### EXERCISE MATERIALS
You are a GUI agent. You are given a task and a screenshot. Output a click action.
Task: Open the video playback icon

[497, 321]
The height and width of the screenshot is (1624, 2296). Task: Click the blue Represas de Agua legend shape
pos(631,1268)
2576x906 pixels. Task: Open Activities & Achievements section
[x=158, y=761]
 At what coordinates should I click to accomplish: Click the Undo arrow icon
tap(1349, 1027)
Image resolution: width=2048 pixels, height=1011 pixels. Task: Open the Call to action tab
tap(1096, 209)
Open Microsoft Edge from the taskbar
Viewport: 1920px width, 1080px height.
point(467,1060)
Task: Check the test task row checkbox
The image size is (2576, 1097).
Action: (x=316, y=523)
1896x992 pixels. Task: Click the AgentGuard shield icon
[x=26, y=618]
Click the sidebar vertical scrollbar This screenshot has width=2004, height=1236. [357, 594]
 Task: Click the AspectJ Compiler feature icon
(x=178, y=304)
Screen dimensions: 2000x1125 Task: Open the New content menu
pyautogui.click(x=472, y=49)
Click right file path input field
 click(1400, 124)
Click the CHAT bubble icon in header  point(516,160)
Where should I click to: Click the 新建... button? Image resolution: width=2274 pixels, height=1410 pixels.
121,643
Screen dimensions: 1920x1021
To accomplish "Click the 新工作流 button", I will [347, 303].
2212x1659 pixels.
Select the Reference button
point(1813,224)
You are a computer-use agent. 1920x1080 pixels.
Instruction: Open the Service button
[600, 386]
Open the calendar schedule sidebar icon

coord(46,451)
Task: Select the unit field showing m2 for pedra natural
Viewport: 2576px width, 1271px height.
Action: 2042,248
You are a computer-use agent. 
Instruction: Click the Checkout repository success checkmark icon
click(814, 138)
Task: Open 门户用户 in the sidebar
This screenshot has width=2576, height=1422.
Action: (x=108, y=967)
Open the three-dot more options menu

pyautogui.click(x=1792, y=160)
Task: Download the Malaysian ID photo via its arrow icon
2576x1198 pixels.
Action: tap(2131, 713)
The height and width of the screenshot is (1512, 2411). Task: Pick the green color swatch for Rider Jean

### TASK INSTRUCTIONS
Nothing may be omitted; retype every record exactly.

### TASK SOLUTION
You are a GUI agent. You are given a task and a screenshot. Output a click action.
Task: Open the video playback icon

[497, 321]
The height and width of the screenshot is (1624, 2296). Task: Click the blue Represas de Agua legend shape
pos(631,1268)
2576x906 pixels. Task: Open Activities & Achievements section
[x=158, y=761]
 At what coordinates should I click to accomplish: Click the Undo arrow icon
tap(1349, 1027)
Image resolution: width=2048 pixels, height=1011 pixels. Task: Open the Call to action tab
tap(1096, 209)
Open Microsoft Edge from the taskbar
Viewport: 1920px width, 1080px height.
point(467,1060)
Task: Check the test task row checkbox
The image size is (2576, 1097).
Action: (x=316, y=523)
1896x992 pixels. Task: Click the AgentGuard shield icon
[x=26, y=618]
Click the sidebar vertical scrollbar This screenshot has width=2004, height=1236. [357, 594]
 Task: Click the AspectJ Compiler feature icon
(x=178, y=304)
Screen dimensions: 2000x1125 Task: Open the New content menu
pyautogui.click(x=472, y=49)
Click right file path input field
 click(1400, 124)
Click the CHAT bubble icon in header  point(516,160)
Where should I click to: Click the 新建... button? Image resolution: width=2274 pixels, height=1410 pixels.
121,643
Screen dimensions: 1920x1021
To accomplish "Click the 新工作流 button", I will [347, 303].
2212x1659 pixels.
Select the Reference button
point(1813,224)
You are a computer-use agent. 1920x1080 pixels.
Instruction: Open the Service button
[600, 386]
Open the calendar schedule sidebar icon

coord(46,451)
Task: Select the unit field showing m2 for pedra natural
Viewport: 2576px width, 1271px height.
Action: 2042,248
You are a computer-use agent. 
Instruction: Click the Checkout repository success checkmark icon
click(814, 138)
Task: Open 门户用户 in the sidebar
This screenshot has width=2576, height=1422.
Action: (x=108, y=967)
Open the three-dot more options menu

pyautogui.click(x=1792, y=160)
Task: Download the Malaysian ID photo via its arrow icon
2576x1198 pixels.
Action: tap(2131, 713)
The height and width of the screenshot is (1512, 2411). Task: Pick the green color swatch for Rider Jean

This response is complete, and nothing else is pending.